Wynn not only refutes the view that Augustine advocates just war, but gives a helpful summary of Augustine’s actual views. For Augustine, war is an evil; it brings out the worst in people and makes them worse. This is, Wynn points out, a contrast with Augustine’s treatment of capital punishment. Though he is restrained in advocating the latter, he never treats it as an evil. Augustine knew of a just war tradition, the one summarized by Cicero, but his expressed views on it are mostly cynical ones. He knew the Romans were able to justify their lust for conquest by covering it with claims to be serving justice.

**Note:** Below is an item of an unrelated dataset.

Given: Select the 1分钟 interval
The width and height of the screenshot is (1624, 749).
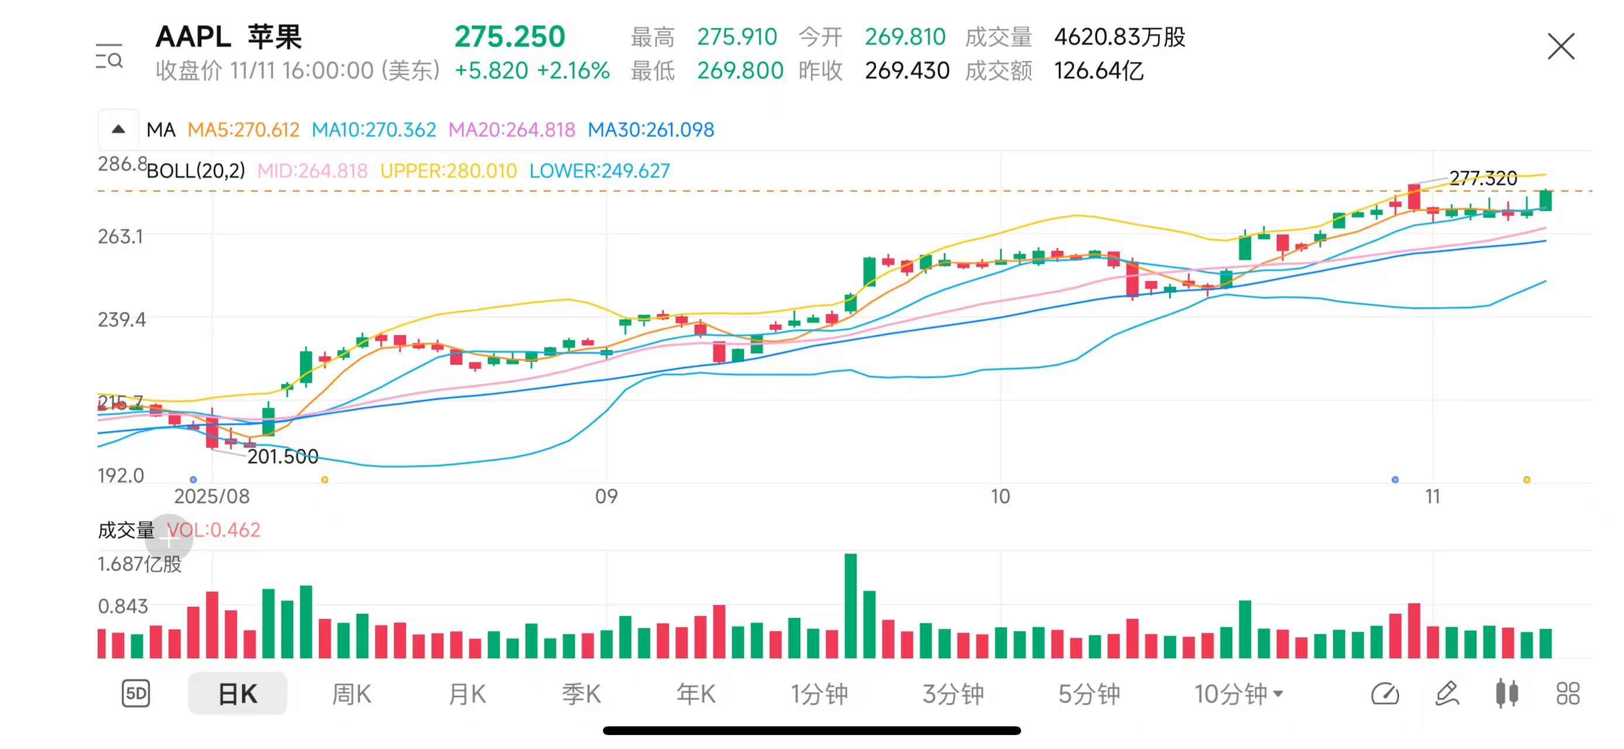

Though an evil, war is sometimes necessary. Christians rulers must engage in war, and Christians may fight and kill in wars. Augustine never expresses the qualms about killing in war that are found in earlier writers, nor does he believe that killing in war defiles the warrior. In an intriguing discussion, Wynn shows that the link between war, defilement, and penitential purification is an early medieval development, which he connects with modern notions about the psychological damage of war. Augustine sometimes sounds bloodthirsty, but his overall approach to war is sober.

God’s providence in war is crucial for Augustine: “Though wars were evil, they nonetheless fell within the purview of divine providence. God used war to punish the wicked, or to test the virtue of the good. In wars that served particular ends of divine justice, God of course was ultimately in charge, but he chose boni , good men found in the appropriate rank in human society, to wage wars under divine auspices. Such boni , unlike ancient and some contemporary Romans, eschewed the pursuit of power and gloria for their own sakes.” Most of these wars took place in the Old Testament, but Augustine found occasional more recent examples, such as Theodosius’s victory at Frigidus (322).

Wynn’s is a convincing, detailed treatment of Augustine, and, by giving us a more accurate picture of Augustine’s views on war, advances contemporary theological discussions of war and peace.